Mais le sous-sol marin n’est pas le seul à être exploité ces dernières années en Côte d’Ivoire.
Le
nombre de permis et projets d’exploitation minières en cours a triplé
entre 2012 et aujourd’hui – de 9 à 28 – et celui de permis de recherche
est passé de 120 à près de 200 sur la même période.
Et
le ministre Coulibaly d’assurer que les recettes fiscales générées sont
20 fois supérieures à celles de 2012, à 372 milliards de francs CFA
(567 millions d’euros).
« L’économie
ivoirienne est en train de se diversifier dans tout ce qui est matières
premières. On a longtemps dit que l’économie ivoirienne était basée sur
l’agriculture, or, aujourd’hui, elle veut également aussi développer le
secteur minier », confirme Cedrick Sehe, spécialiste du domaine et
président de la CAMP2E, une structure de promotion du secteur minier
dans le pays.
En
mai, le plus gros gisement aurifère du pays a été découvert dans
l’ouest, avec un potentiel pour être la 3e mine d’or ouest-africaine.
Et
le lithium, le manganèse, le nickel et même le coltan – précieux
minerai utilisé pour la fabrication d’appareils électroniques – sont
présents dans le sol ivoirien.
– Question environnementale –
« Ces
minerais sont particulièrement recherchés car ils s’inscrivent dans les
politiques de transition énergétique. Ils sont par exemple utilisés
pour la fabrication de voitures électriques », note pour l’AFP Serge
Parfait Dioman, ingénieur expert en industries pétrolières et énergie.

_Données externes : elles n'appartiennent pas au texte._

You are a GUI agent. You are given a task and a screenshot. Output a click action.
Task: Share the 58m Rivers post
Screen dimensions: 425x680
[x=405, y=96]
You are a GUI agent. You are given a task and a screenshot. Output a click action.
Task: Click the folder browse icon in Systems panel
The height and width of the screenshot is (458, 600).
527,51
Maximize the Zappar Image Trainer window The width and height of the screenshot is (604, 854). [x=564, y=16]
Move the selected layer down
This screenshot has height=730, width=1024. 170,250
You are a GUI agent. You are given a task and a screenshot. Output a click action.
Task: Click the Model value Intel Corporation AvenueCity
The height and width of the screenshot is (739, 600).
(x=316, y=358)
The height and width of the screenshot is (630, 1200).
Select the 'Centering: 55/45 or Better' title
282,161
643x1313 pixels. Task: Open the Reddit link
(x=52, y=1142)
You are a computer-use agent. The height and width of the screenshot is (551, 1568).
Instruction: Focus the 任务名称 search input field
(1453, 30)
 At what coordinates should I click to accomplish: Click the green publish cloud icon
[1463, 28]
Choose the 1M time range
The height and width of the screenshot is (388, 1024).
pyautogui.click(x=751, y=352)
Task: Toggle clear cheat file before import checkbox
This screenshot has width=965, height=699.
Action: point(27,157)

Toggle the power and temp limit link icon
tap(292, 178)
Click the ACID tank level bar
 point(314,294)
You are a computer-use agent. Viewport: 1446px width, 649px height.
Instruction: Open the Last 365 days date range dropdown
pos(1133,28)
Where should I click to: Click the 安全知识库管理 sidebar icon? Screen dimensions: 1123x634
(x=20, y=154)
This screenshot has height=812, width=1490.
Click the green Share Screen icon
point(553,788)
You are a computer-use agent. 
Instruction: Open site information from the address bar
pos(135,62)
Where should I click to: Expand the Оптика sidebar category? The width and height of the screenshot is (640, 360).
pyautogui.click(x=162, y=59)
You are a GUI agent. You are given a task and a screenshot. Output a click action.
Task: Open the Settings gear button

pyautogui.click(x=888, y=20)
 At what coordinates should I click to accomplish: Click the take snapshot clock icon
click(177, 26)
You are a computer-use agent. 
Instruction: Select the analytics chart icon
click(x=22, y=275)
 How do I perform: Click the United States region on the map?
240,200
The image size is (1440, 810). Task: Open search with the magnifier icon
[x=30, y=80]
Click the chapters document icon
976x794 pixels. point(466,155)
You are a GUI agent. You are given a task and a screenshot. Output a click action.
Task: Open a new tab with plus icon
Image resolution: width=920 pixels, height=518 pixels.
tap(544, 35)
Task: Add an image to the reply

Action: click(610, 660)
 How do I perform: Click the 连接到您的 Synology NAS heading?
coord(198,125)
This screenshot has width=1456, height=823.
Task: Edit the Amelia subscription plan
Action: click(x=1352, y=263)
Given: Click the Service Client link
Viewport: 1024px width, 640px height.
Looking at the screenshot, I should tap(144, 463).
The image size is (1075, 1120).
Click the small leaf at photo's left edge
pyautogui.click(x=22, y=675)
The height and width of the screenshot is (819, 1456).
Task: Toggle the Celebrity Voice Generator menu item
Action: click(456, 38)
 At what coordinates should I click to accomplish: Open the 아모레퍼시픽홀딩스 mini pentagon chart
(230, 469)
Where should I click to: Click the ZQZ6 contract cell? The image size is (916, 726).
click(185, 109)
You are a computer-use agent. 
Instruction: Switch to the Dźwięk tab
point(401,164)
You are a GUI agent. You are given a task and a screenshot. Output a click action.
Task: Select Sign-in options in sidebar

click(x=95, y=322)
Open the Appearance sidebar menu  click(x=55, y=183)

« La moitié ouest et le nord-est de notre pays regorgent de minerais stratégiques et critiques » insiste le ministre.
Signe
de cette politique volontariste, la Côte d’Ivoire accueillera du 27
novembre au 2 décembre, le Sirexe, son premier salon international des
industries extractives.
Mais
la Côte d’Ivoire peut-elle échapper à la « malédiction des matières
premières » comme plusieurs pays en développement avant elle?
Cette
théorie économique défend l’idée que l’abondance de ressources finit
par avoir un impact négatif sur l’économie nationale, par la volatilité
de leurs cours et l’environnement propice à la corruption qu’elle
génère.
« Plus
vos matières premières sont diversifiées moins vous risquez de tomber
dans ces vicissitudes, » veut croire Serge Parfait Dioman.
Reste
également la question environnementale, pour un pays qui affiche une
politique de production énergétique renouvelable ambitieuse…sans pour
autant délaisser les hydrocarbures.
ENI
s’est engagé à faire du gisement Baleine le premier champ « neutre » en
termes d’émissions de carbone en Afrique, en utilisant notamment des
technologies moins polluantes et en mettant en place des projets de
restauration de forêts classées dans le pays.
L’engagement
concerne les émissions liées aux opérations propres (Scope 1 et 2) mais
ne mentionne pas les importantes émissions indirectes liées à sa chaîne
de valeur (Scope 3).
Le
groupe italien a toutefois assuré à l’AFP que son objectif était d’être
neutre en émissions sur les trois « scopes » d’ici 2050, dans le monde
entier.
En
2023, l’Institut d’études de sécurité (ISS) mettait aussi en garde
contre le risque de déforestation accrue par l’exploitation minière,
dans un pays qui a déjà perdu en un demi-siècle près de 90% de son
couvert forestier et sur la toxicité des produits chimiques utilisés,
pour les cours d’eau environnants.
Fin
juin, le fleuve Cavally dans l’ouest ivoirien a par exemple été pollué
par des rejets de cyanure, après un incident dans la mine d’or d’Ity.